Le président français veut donner "plus de leadership politique à l'Europe", mais estime que ce rôle doit être exercé par le Conseil, qui devrait élire un "président de l'Europe". Tony Blair épouse totalement ces vues, et vient de le rappeler par la voix de son ministre des affaires européennes, Peter Hain : Londres veut un "puissant président de l'Europe".

METTRE FIN À LA ROTATION

Le prétexte d'une telle évolution est de mettre fin à la rotation semestrielle des présidences de l'Union, qui, selon M. Chirac, "ne sera pas viable dans une Europe élargie". Cette position franco-britannique revient à s'opposer à ce que la Commission devienne le "gouvernement de l'Europe".

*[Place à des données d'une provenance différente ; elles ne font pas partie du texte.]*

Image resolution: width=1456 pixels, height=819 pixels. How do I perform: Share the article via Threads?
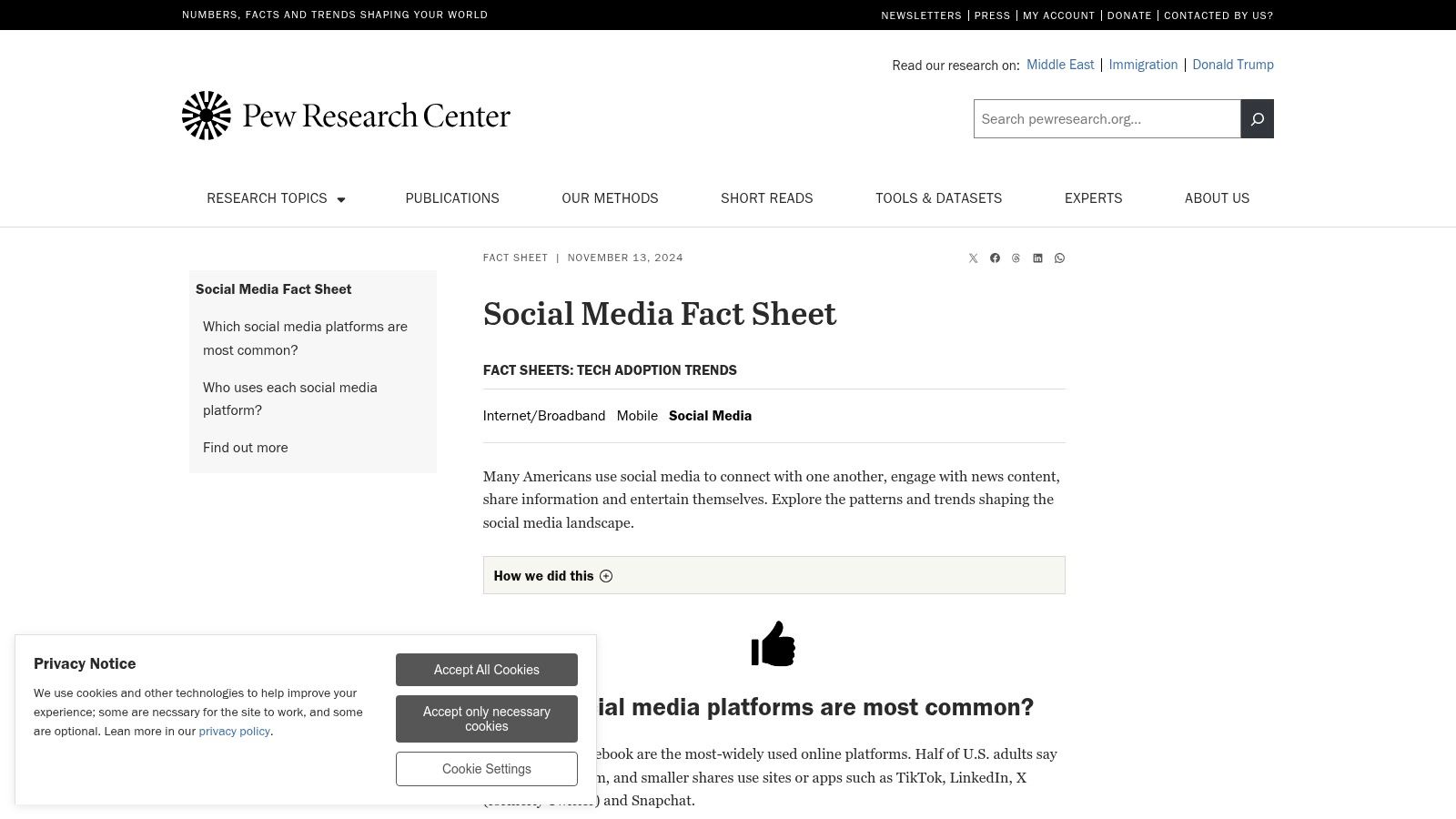[1016, 258]
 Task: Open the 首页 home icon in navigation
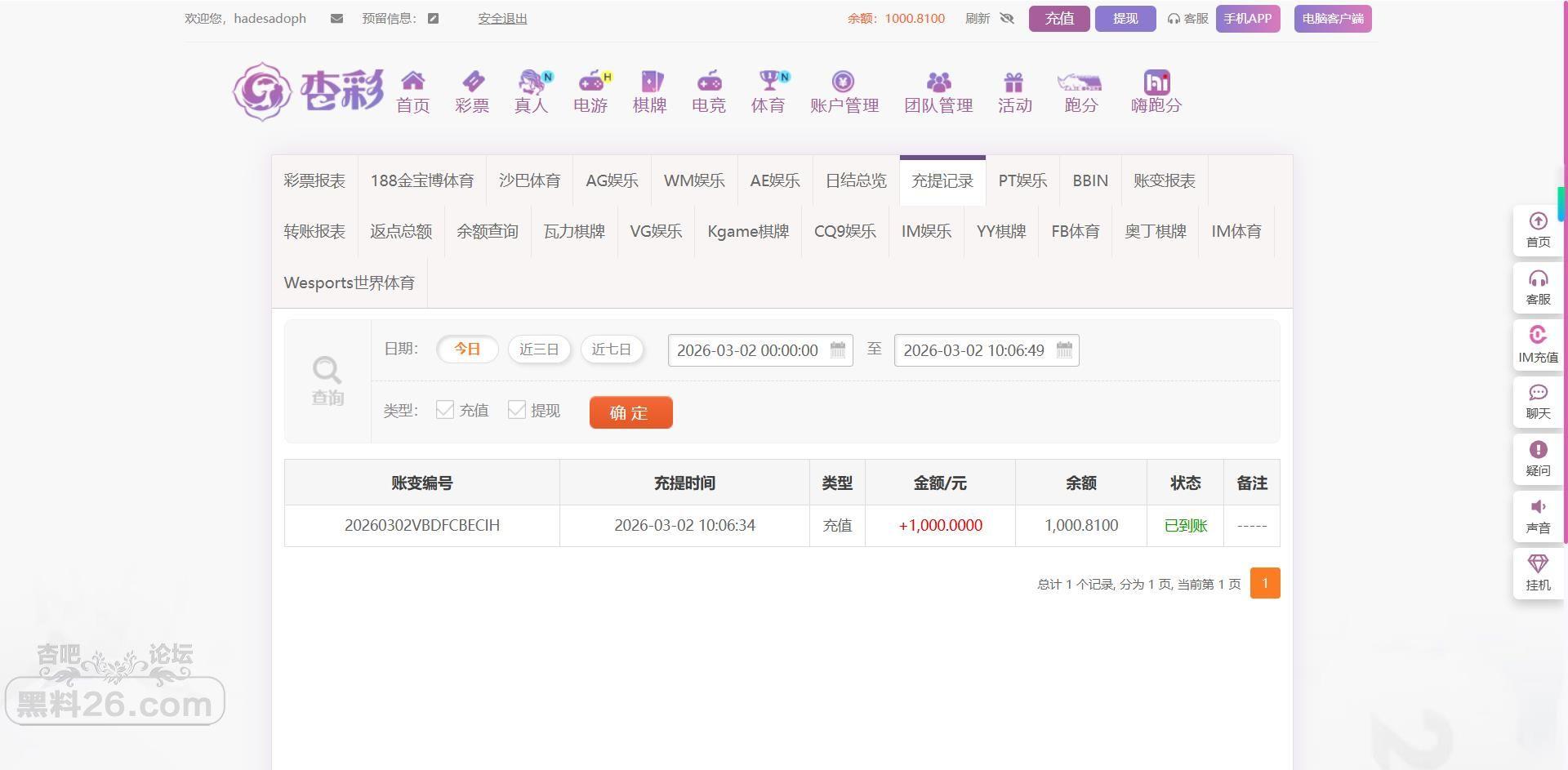click(x=412, y=82)
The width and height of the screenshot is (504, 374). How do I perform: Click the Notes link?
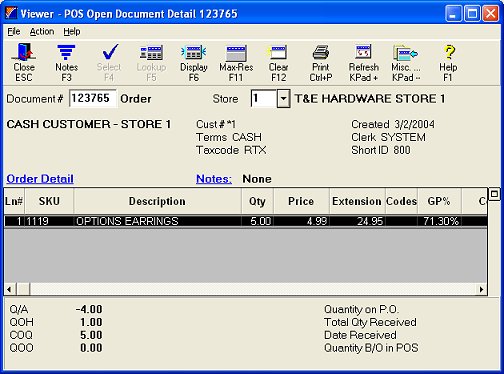coord(214,179)
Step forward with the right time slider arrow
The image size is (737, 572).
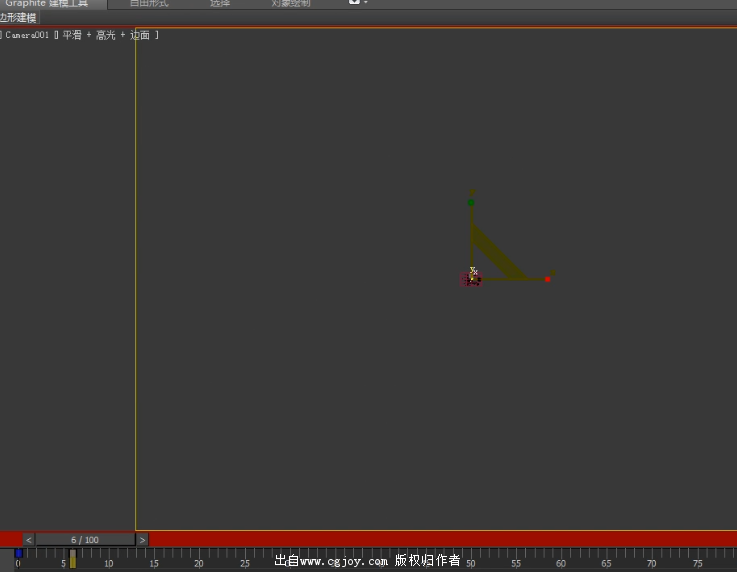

Après la monnaie, les "grands" pays de l'Union ne sont pas prêts à "communautariser" cet attribut de la souveraineté des Etats qu'est la politique étrangère. Dans cette répartition des rôles, la Commission passe sous silence le fait que le haut représentant est également en charge de la défense européenne, domaine que nul ne songe à communautariser. Le texte se borne à indiquer que des "procédures internes" devront régir les dispositions en matière de sécurité et de défense, sans préciser qui devra exercer cette compétence.

Il ne mentionne pas plus la manière dont serait gérée la force d'action rapide de 60 000 hommes que les Européens s'efforcent de mettre en place. La Commission ne se prononce pas davantage sur la question de la représentation de l'Union au sein des grandes institutions internationales : elle ne dit mot, par exemple, du siège des puissances nucléaires que sont la France et le Royaume-Uni au Conseil de sécurité des Nations unies. Elle n'explicite pas enfin l'articulation des pouvoirs du personnage clé que serait le futur responsable de la politique extérieure avec ceux des autres commissaires.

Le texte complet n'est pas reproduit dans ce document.